A small Toyota Celica came out of the lane as McGarvey reached Q Street. He had to wait for it to pass before he could cross. He got a momentary glimpse of a good-looking young woman, with dark hair and an olive complexion, well dressed, alone. She had seemed very intent, as if she were in a big hurry to get someplace important. Again out of old habit he looked at the license plate. It was a D.C. tag. He memorized the number, murmuring a mnemonic as he crossed.

Just around the corner, another narrow lane led back at an oblique angle toward the park. McGarvey stepped down the cobblestoned path, and within fifty feet he could see the back of Yarnell’s house, protected as in front by a tall brick wall. The twin of the front attic window was open, affording a view of Wisconsin Avenue and the other east-to-west approaches.

Yarnell was paranoid, McGarvey told himself backing off. Paranoid men were wont to make mistakes. But more importantly, paranoid men in this business usually had something very concrete about which to feel paranoid. An Achilles’ heel, as Trotter had described Evita Perez. Yarnell had made a dreadful mistake marrying her. What other mistakes had he made? What mistakes might he be making right at this moment? The thought was intriguing.

Once again on the corner, McGarvey could look down the narrow lane as well as down 32nd Street as they diverged. This one spot, and fifty feet or so up either leg of the angle, constituted a blind spot in Yarnell’s surveillance. It was not much, he decided, but it was something.

He walked up to Wisconsin Avenue, which was busy with traffic, and got a taxi within a few minutes, telling the driver the Holiday Inn, which was less than ten blocks away.

It was time for him to get to work now.
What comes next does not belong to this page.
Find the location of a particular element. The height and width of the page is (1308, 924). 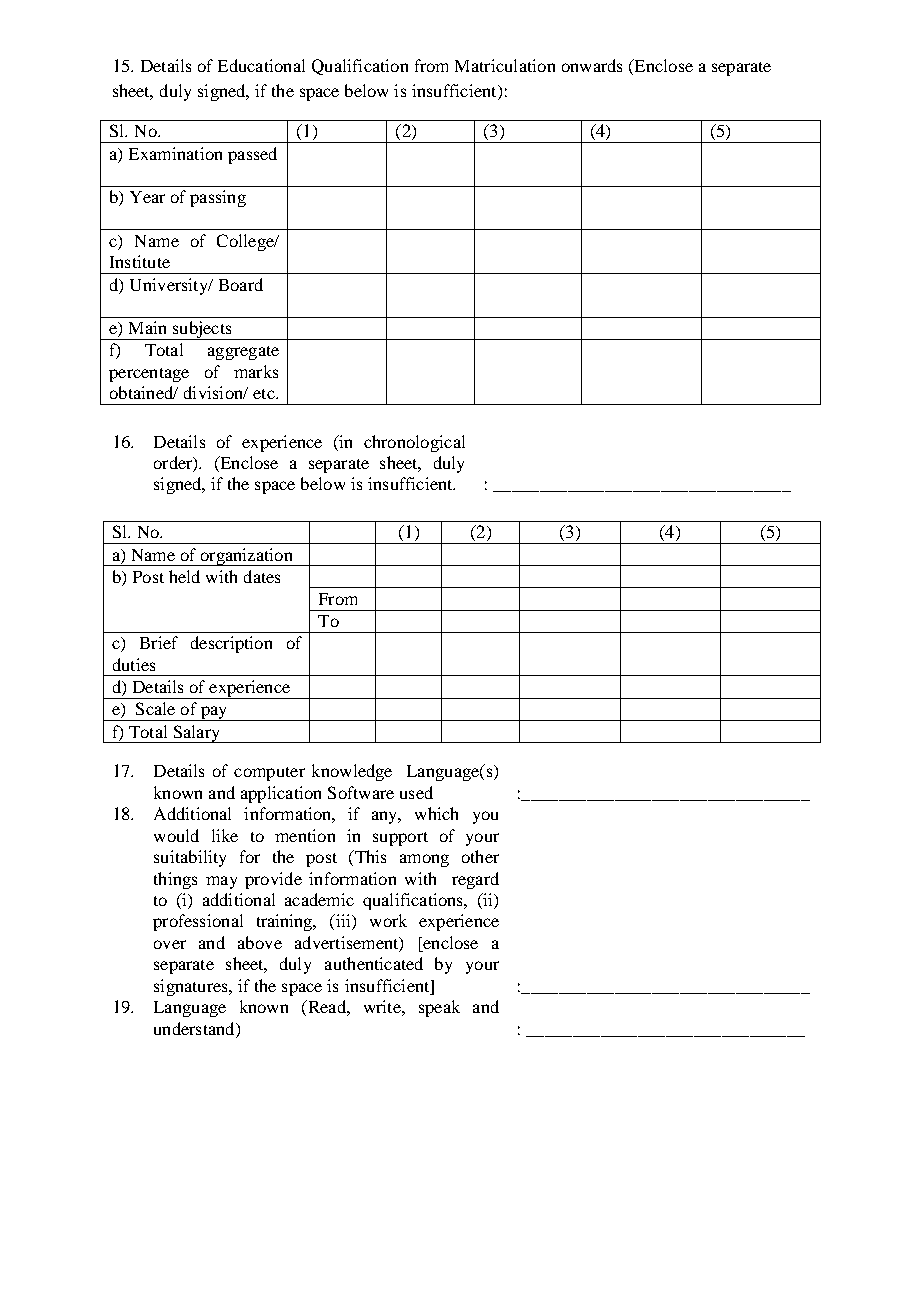

Examination is located at coordinates (175, 153).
If he was going to do this thing for Trotter and Day, he would need more information and he would have to start taking some precautions.

* * *

McGarvey had lunch in his hotel, then went into town to do the sights. With the weather warming and the cherry blossoms starting to bloom, Washington was filling with tourists. Traffic was terrible, though it still wasn’t quite as bad as Lausanne in the summer. The cabbie left him off at the end of Bacon Drive between the Vietnam Veterans Memorial, and the Lincoln Memorial. He dawdled for more than an hour looking at the long, polished black stone tablets on which were engraved the names of those who died in the Vietnam War, stopping and starting, hanging his head as if he were in deep sorrow … which in a way he was. It was impossible not to feel something standing in front of such an overwhelmingly tragic reminder of a world somehow gone wrong. As his heart overflowed, his motions naturally became erratic. Twice he thought he might have picked out someone. A pink sweater in the crowd. A torn field jacket across the walkway. But then they were gone, in opposite directions, one by bus, the other on foot. He strolled up to the Lincoln Memorial, where he circled the building with its thirty-six columns, then headed on foot at a brisk pace back up to Constitution Avenue.
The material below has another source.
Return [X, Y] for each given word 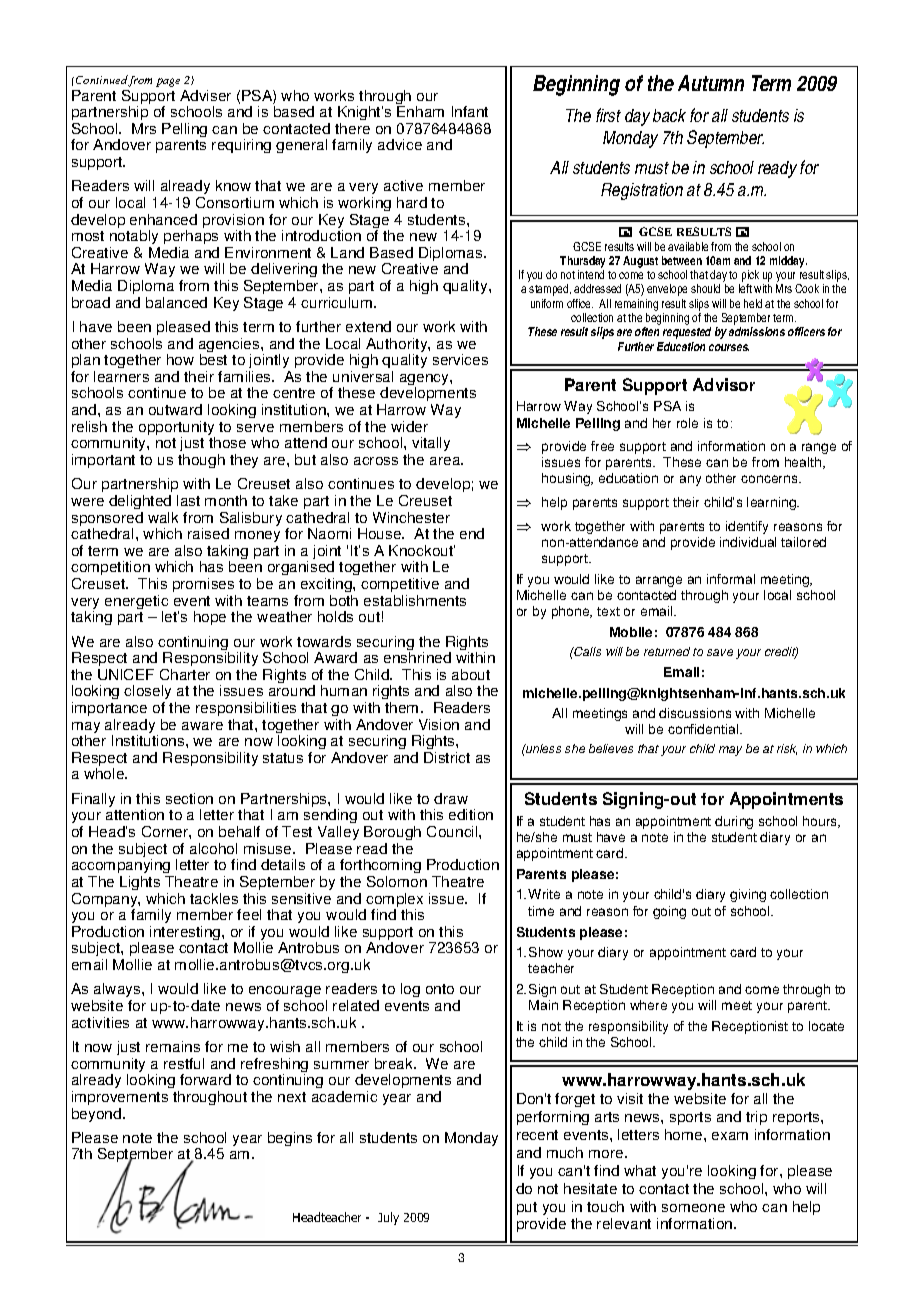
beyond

He was wearing his tweed sport coat, and a shirt and tie; Washington was warm after Switzerland, and he was sweating. He took a bus to Union Station, where he mingled with the crowds inside for a while; buying a newspaper at a stand, making a phone call to his room at the hotel, getting a cup of coffee in a styrofoam cup and drinking it while he read the newspaper as he had his shoes shined.